Unlike the Sonos Beam, the Sony HT-G700 also has a dedicated HDMI input that’s fully compatible with Dolby Atmos (in both the Dolby Digital Plus and True HD formats) and DTS:X. The soundbar will also pass through 4K HDR signals (including Dolby Vision) to the TV.
There’s little set-up required with the HT-G700. The soundbar and subwoofer automatically establish a wireless connection and you don’t need to do any audio calibration, mic-driven or otherwise. You can trim the subwoofer’s volume independently of the soundbar, and though it might be necessary in some rooms, the default level proves more or less spot on during our testing.
The HT-G700 also has a dedicated night mode, which temporarily reduces bass and dynamics to avoid annoying the other members of your household.
We head straight for our favourite Dolby Atmos test scene; the bombing run of Unbroken. With roaring B-24 Liberator engines, zooming Zero fighter planes and meaty machine gun fire, the Sony immediately impresses with the weight and scale of its delivery.
It’s clear that the subwoofer allows the system to reach bassy depths that its sub-less rivals cannot, lending an enjoyable heft to the whole experience. The way the sound fills the room is impressive, too, and the HT-G700 does a surprisingly effective job of simulating a Dolby Atmos soundscape by tracking the strafing runs of the fighter planes from right to left and ceiling to floor.
Naturally, it’s not in the same realm as a dedicated Atmos speaker package, and more premium soundbars, such as the Sonos Arc, beat it too, but for its modest price, the HT-G700 puts in an impressively cinematic performance.
It’s not all good news, though. Voices are a little recessed and muffled, and though the dedicated Voice mode is designed to boost dialogue, it doesn’t really help. Things also get a bit cluttered and hard to follow when the action really kicks off, too.

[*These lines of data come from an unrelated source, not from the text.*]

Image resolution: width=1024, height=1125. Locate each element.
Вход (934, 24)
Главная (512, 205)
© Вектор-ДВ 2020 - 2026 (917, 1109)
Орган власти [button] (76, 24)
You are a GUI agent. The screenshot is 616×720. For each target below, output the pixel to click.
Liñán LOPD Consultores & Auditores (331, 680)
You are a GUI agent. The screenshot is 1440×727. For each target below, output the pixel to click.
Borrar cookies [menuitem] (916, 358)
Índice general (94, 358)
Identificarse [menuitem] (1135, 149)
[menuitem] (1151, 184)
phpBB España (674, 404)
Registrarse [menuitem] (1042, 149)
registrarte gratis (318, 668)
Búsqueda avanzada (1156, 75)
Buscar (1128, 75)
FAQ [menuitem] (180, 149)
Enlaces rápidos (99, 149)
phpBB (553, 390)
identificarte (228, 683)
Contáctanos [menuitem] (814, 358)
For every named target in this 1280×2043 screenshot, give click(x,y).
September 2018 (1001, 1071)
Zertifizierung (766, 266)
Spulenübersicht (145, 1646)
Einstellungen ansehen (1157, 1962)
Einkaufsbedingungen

We switch to Blade Runner 2049 and, while that slight lack of clarity to voices remains an issue, we’re impressed by the way the HT-G700 conveys the echo and reverb of Niander Wallace’s yellow-bathed chamber and the accuracy with which it places the creepy clicks of his pebble-like drones in the soundfield.
In the scene in which K and Joi fly out towards the orphanage, the HT-G700 again impresses with its depth, scale and large-scale dynamics, all of which are vital in the recreation of the oppressive soundtrack and action. But the slight lack of punch and crispness means you’re not grabbed by the lapels as you should be. The pitter-patter of the rain hitting the car’s windscreen is less precise than we’d like, too.
While the Sony HT-G700 is less of a music speaker than the Sonos Beam, a Bluetooth connection and dedicated Music mode may encourage you to send tunes its way from time to time. It delivers a weighty fullness that makes the Beam sound rather lightweight, but while there’s lots of deep bass, it’s not terribly flexible or musical. The overall sound is definitely less clear and crisp, too, but for some people, the extra weight will make that trade-off worth it.
The Sony HT-G700 is a completely different proposition to the similarly-priced Sonos Beam. Whereas the Sonos is really a multi-room speaker shaped into a bar and given an HDMI socket, the Sony is a dedicated bit of home cinema kit. Which approach is right for you depends on what you’re hoping to get from a soundbar.
If you’re after big, meaty explosions and room-filling Atmos scale, the Sony is the soundbar to buy. With a little more crispness and clarity, it would be getting the full five stars.